Many brands fail trying to leverage on technology to create something cool and gimmicky for their products in the digital space. Most of the time, it’s because these were executed frivolously with the technology solutions solving no genuine consumer problem whatsoever.

Enter this touch free recipe players by Unilever brand Flora. Rooted on a genuine consumer insight that following recipes online while cooking can be extremely messy business (which my wife can testify to), Handy by Flora is a new web app that aims to change all that though, by letting you control recipe videos on YouTube using gestures (detected using your webcam) without even having to touch your laptop.

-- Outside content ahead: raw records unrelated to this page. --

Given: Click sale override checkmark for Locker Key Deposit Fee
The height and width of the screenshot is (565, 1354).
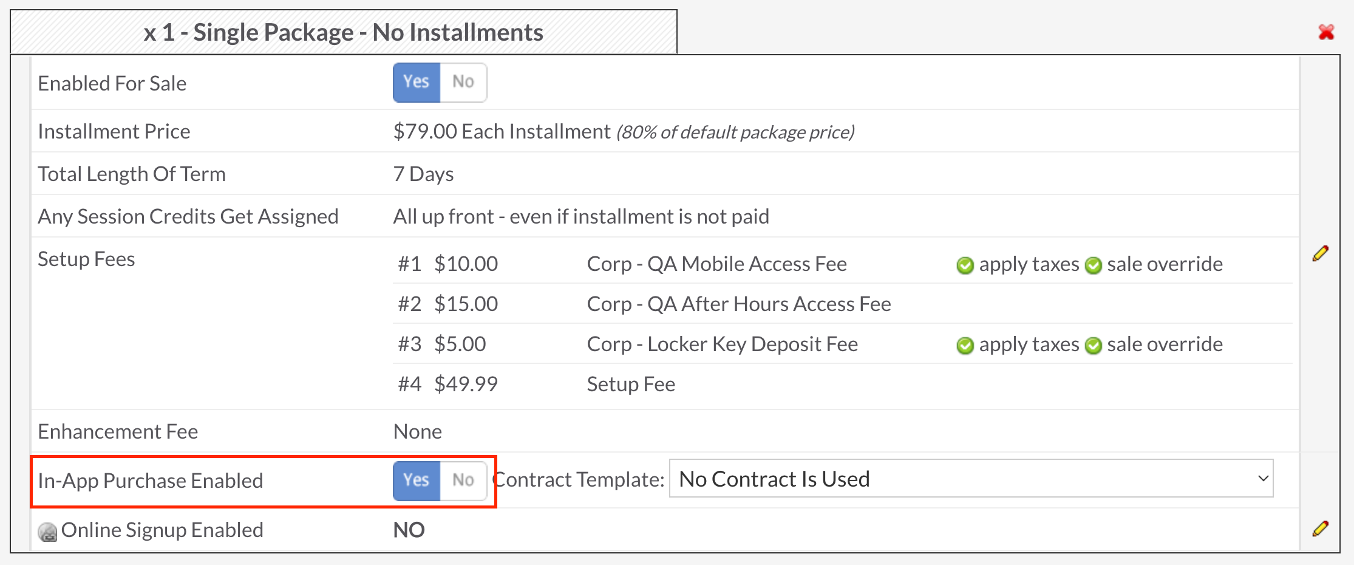Looking at the screenshot, I should 1093,346.
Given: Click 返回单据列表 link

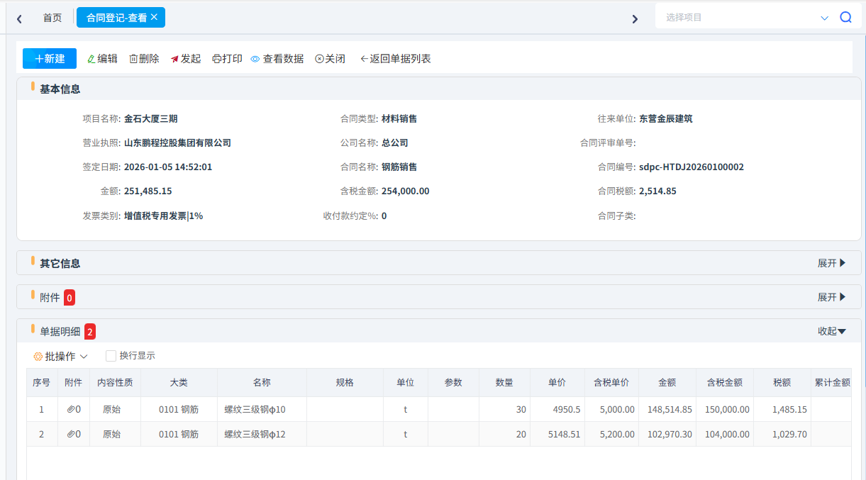Looking at the screenshot, I should (396, 59).
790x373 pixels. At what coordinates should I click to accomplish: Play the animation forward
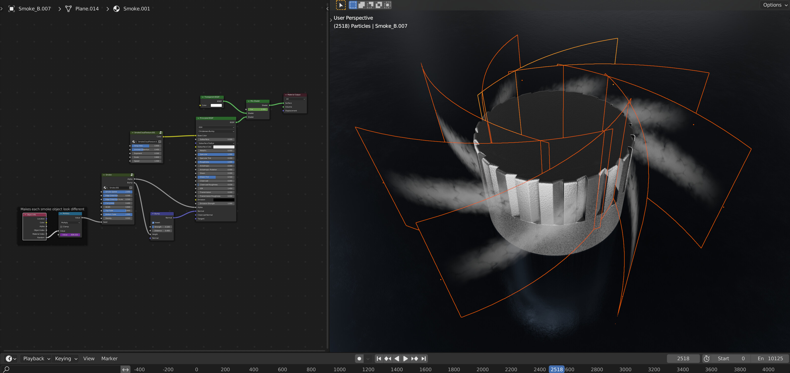405,358
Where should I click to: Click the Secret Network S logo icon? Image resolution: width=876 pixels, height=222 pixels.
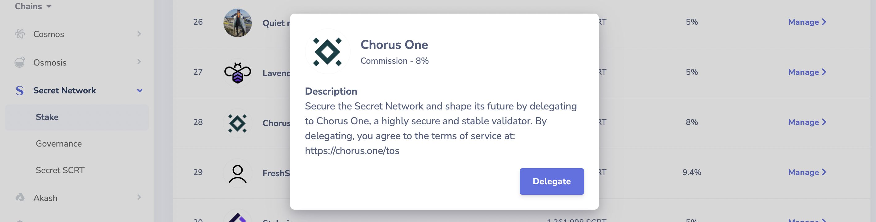tap(20, 91)
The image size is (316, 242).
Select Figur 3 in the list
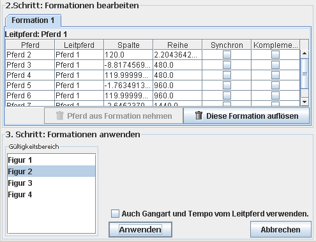click(x=51, y=183)
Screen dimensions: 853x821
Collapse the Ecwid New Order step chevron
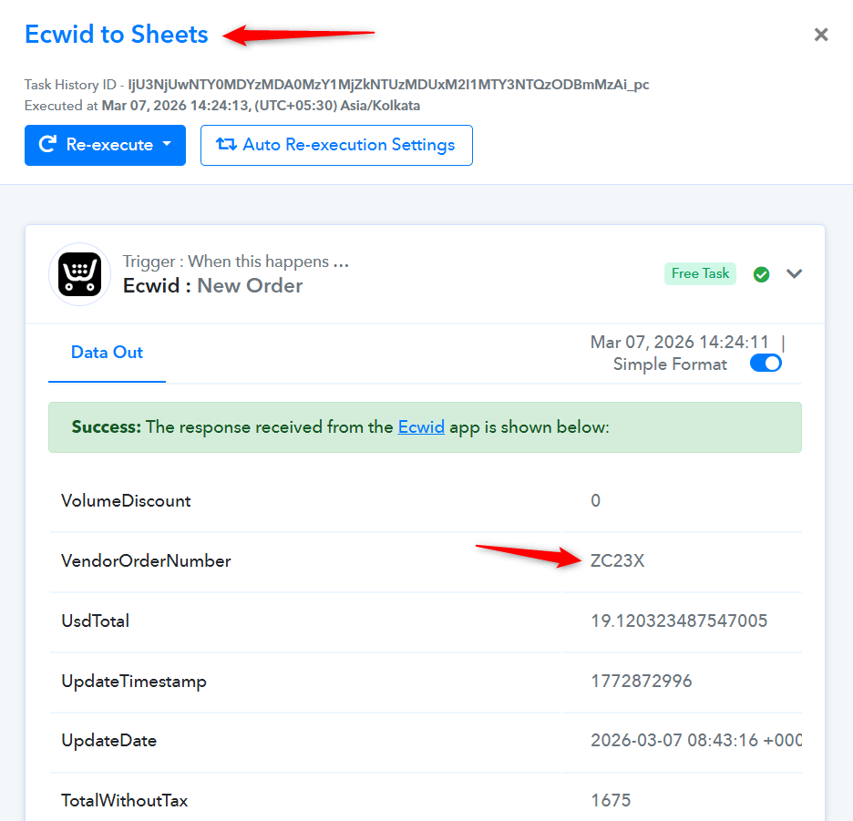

Check it out at www.handybyflora.com

Dell “Beginnings”

Dell celebrates the humble beginnings of all great companies in this unbelievably good Dell ad. Most companies get so big that they forget their roots as an innovator, a consumer champion and a company that set out into greatness and to solve a genuine problem with a fantastic product or solution.

Kudos to Dell for this great ad, a wonderful point of view that celebrates them becoming a private company once again. When you answer to no one and don’t have to worry about public opinion and your stock price, you can start acting on your roots again, manifesting your true brand purpose and putting your customers at the centre of everything you do.

Storytelling at its best

This is simply brilliant storytelling from BBH London and Robinsons Drinks. A nice plot twist at the end with an extremely interesting and unique point of view – It’s good to be a dad but it’s better to be a friend, this ad plays (no pun intended) nicely into Robinsons’ tagline of Play Thirsty.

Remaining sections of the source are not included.